_WHAT YOU ARE ASKED TO DO_. Format the lines from the one containing "The width and" through the one containing "click(x=96, y=400)" as a numbered list, skipping any blank lines and omitting the pictures.

_INFORMATION SHOWN_.
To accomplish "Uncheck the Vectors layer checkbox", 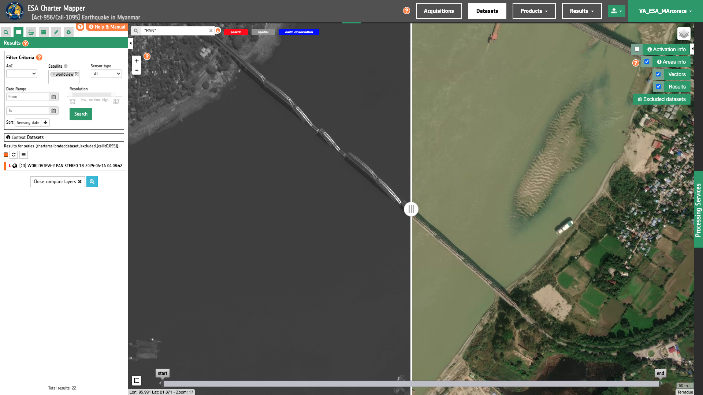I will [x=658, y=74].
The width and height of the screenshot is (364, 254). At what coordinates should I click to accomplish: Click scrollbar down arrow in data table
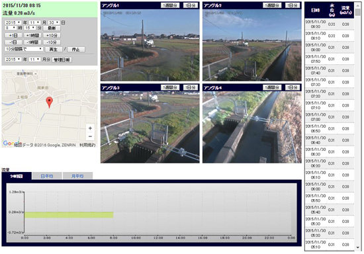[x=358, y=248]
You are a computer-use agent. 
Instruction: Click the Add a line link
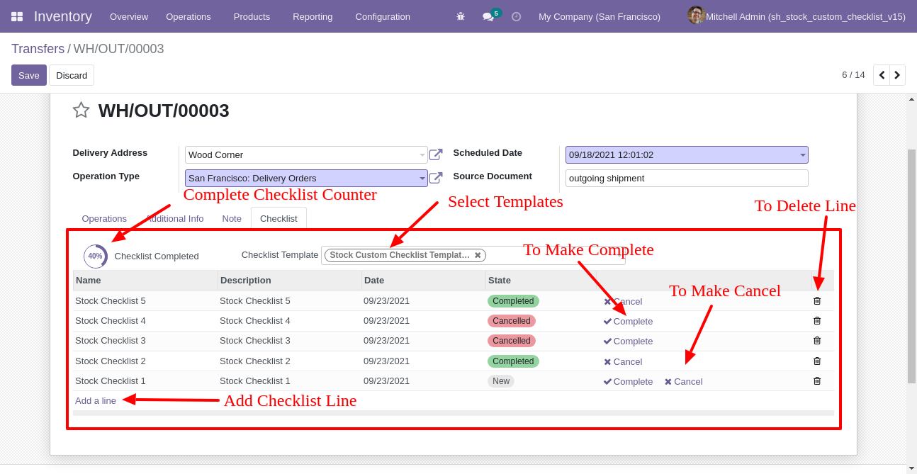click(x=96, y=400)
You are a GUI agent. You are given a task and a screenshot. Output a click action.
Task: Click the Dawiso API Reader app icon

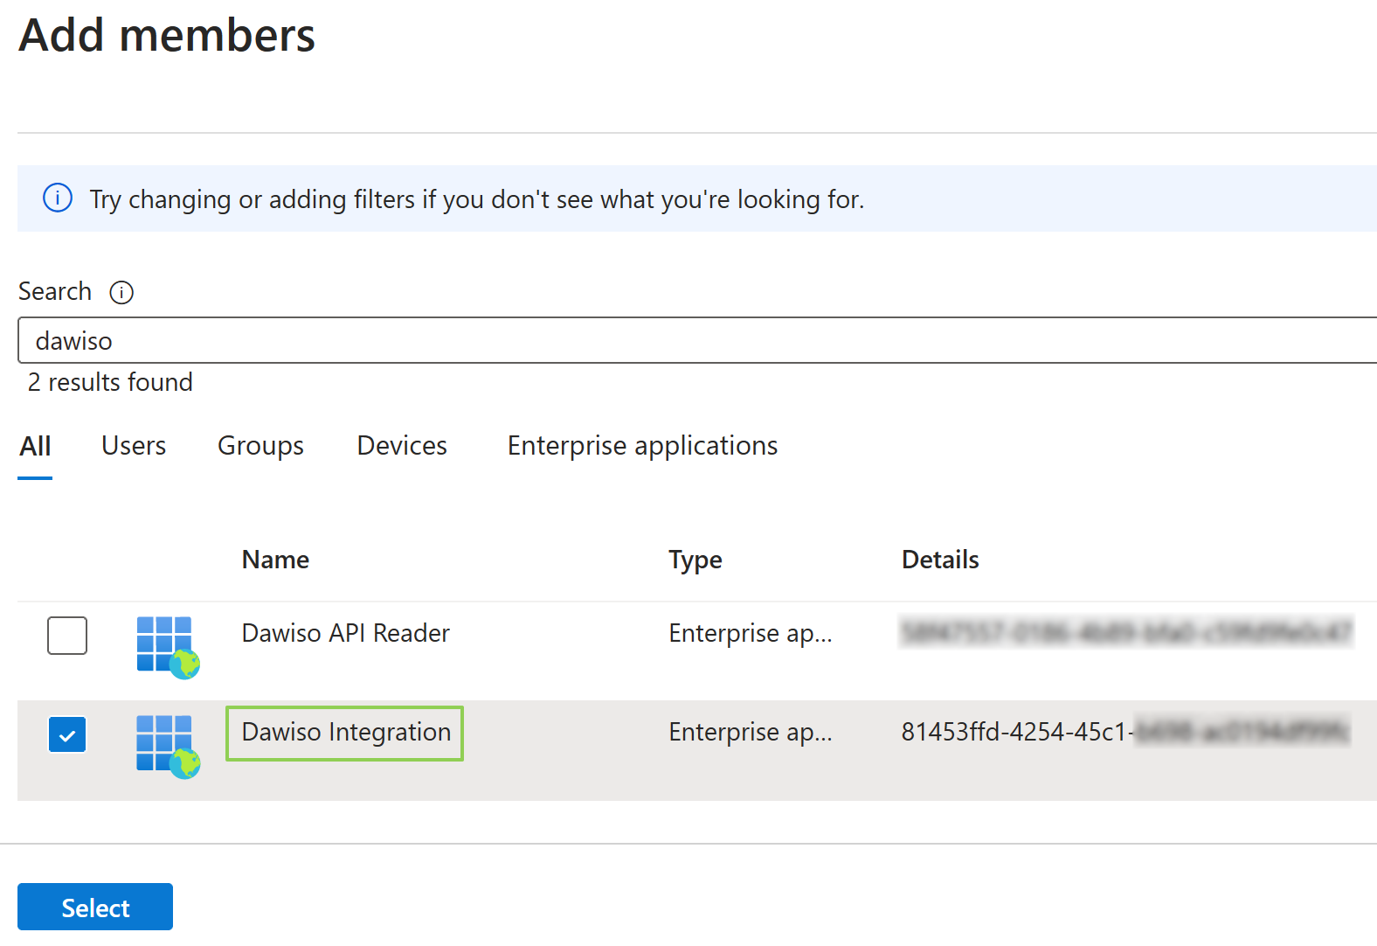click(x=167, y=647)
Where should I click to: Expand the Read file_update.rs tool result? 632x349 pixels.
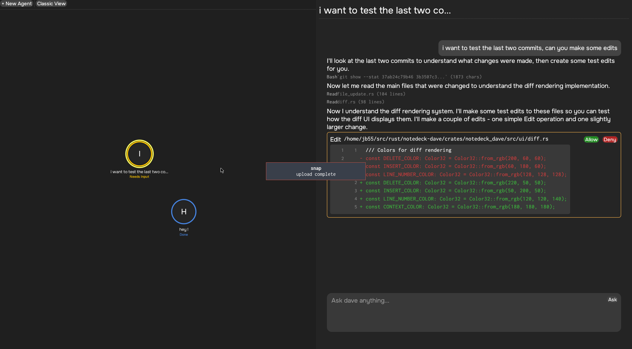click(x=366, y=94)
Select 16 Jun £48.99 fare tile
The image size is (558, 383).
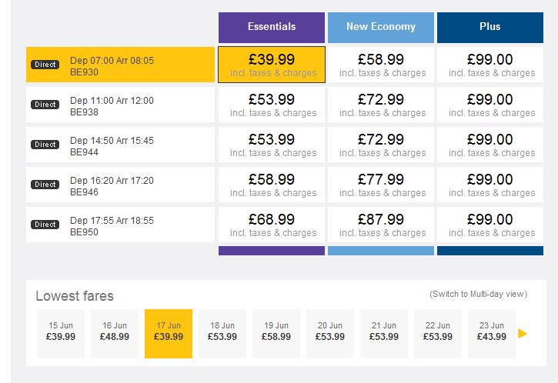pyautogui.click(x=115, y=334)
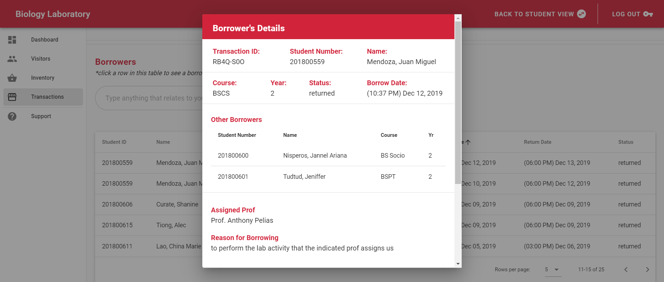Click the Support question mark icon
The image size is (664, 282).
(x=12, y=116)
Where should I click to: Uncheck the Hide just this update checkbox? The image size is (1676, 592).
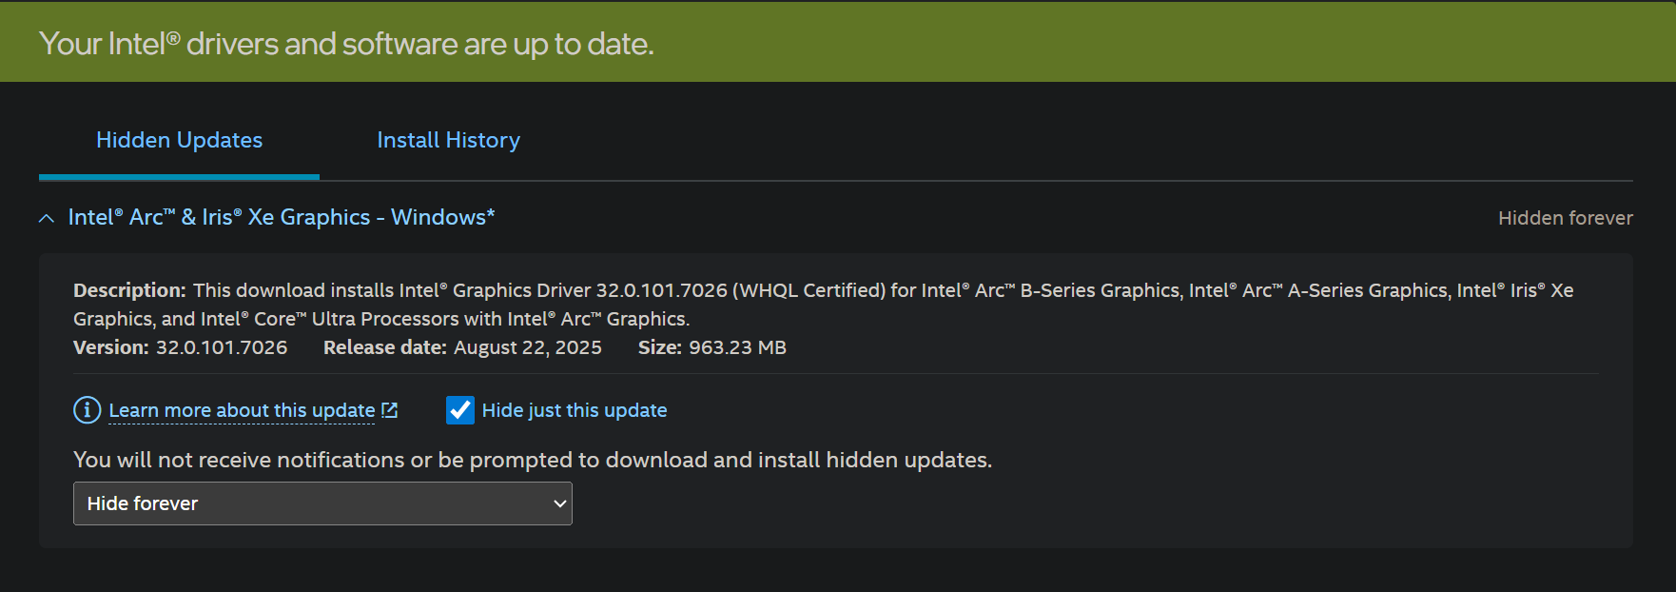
==
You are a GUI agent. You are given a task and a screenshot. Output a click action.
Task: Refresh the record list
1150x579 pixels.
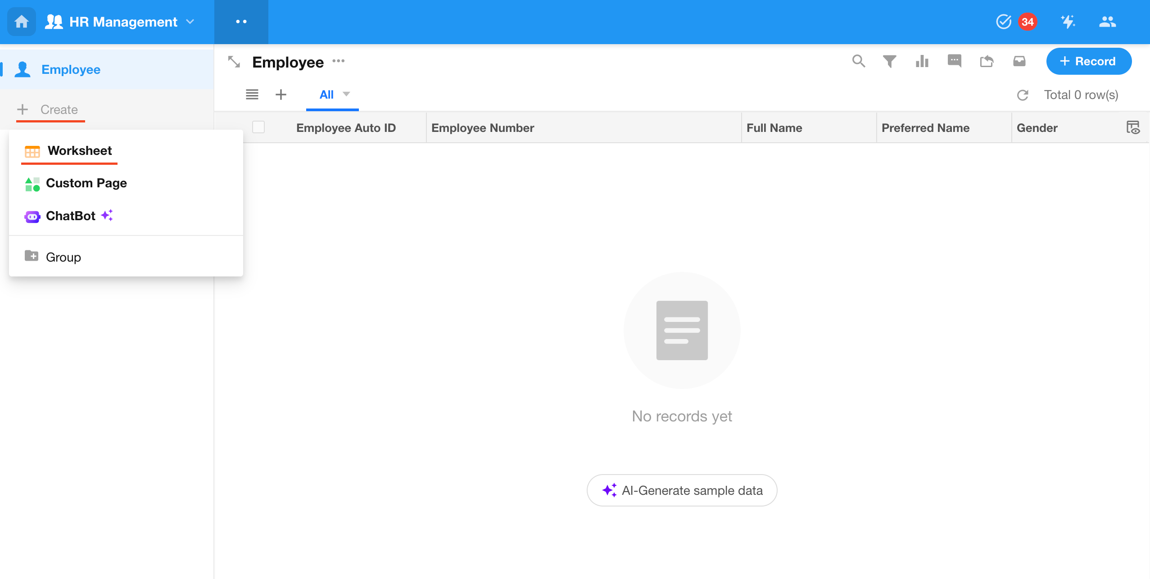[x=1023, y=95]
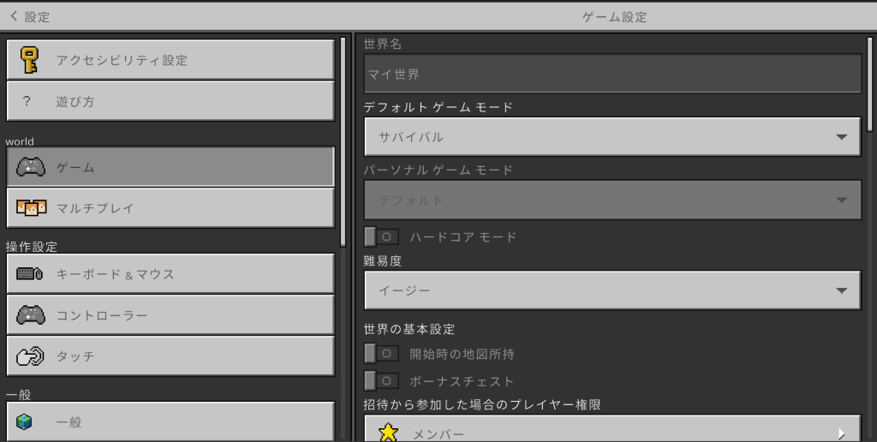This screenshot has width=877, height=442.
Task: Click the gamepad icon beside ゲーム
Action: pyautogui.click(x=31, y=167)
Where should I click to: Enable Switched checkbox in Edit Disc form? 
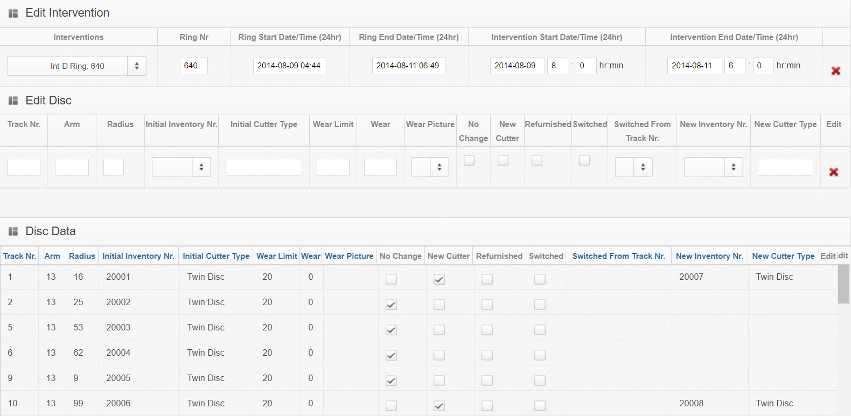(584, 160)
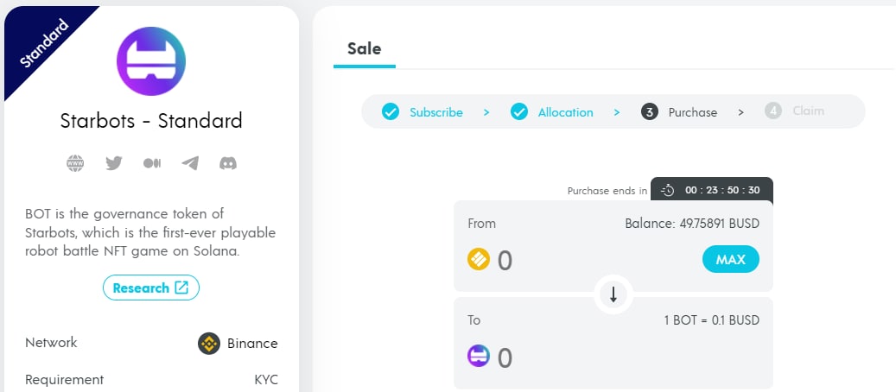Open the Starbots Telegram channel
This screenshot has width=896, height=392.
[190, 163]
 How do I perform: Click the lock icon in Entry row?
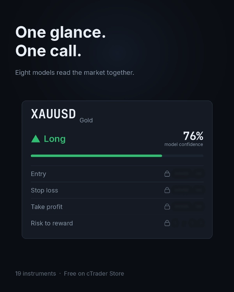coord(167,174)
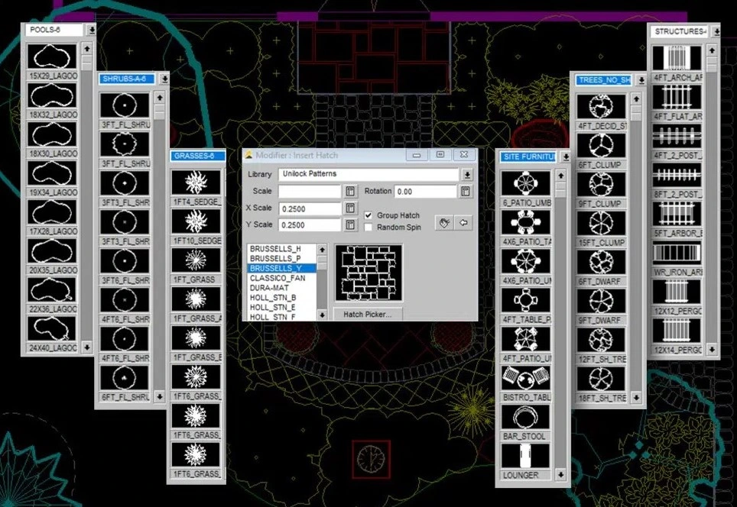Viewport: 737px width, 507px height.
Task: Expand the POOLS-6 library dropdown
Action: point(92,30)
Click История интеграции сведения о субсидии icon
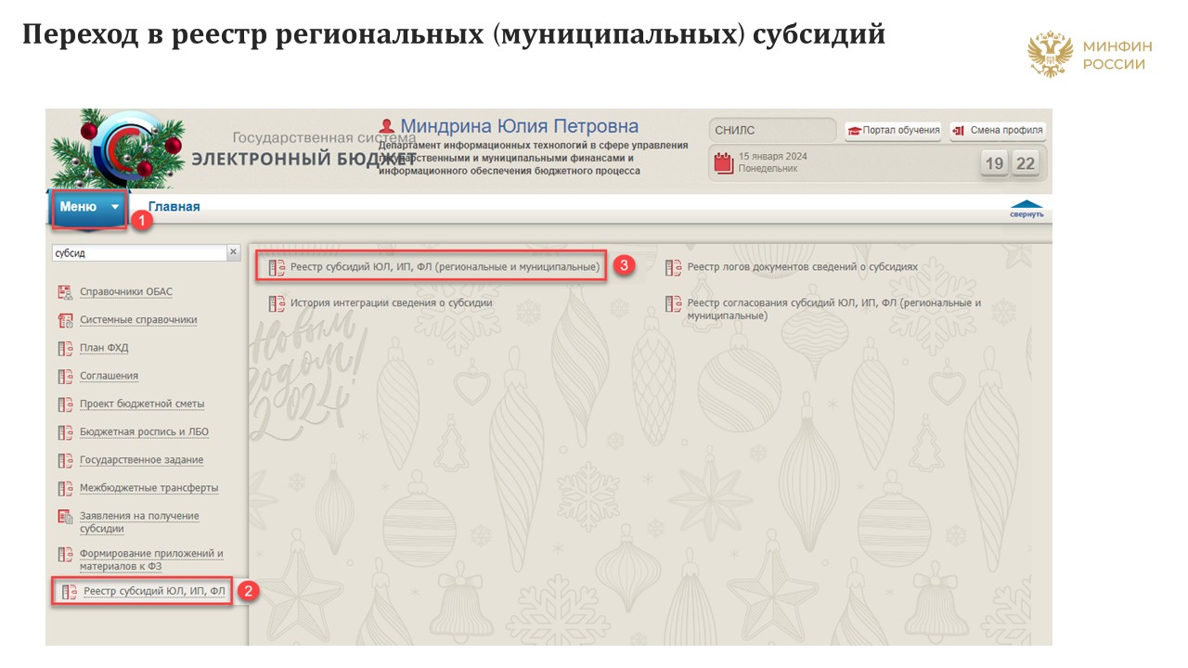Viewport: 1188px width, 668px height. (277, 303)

_REPLY TO THE TASK_.
1. The width and height of the screenshot is (364, 254). At what coordinates should I click to accomplish: Click scrollbar down arrow in data table
2. [x=358, y=248]
3. You are a computer-use agent. 
4. Instruction: Click the Add a line link
5. click(x=96, y=400)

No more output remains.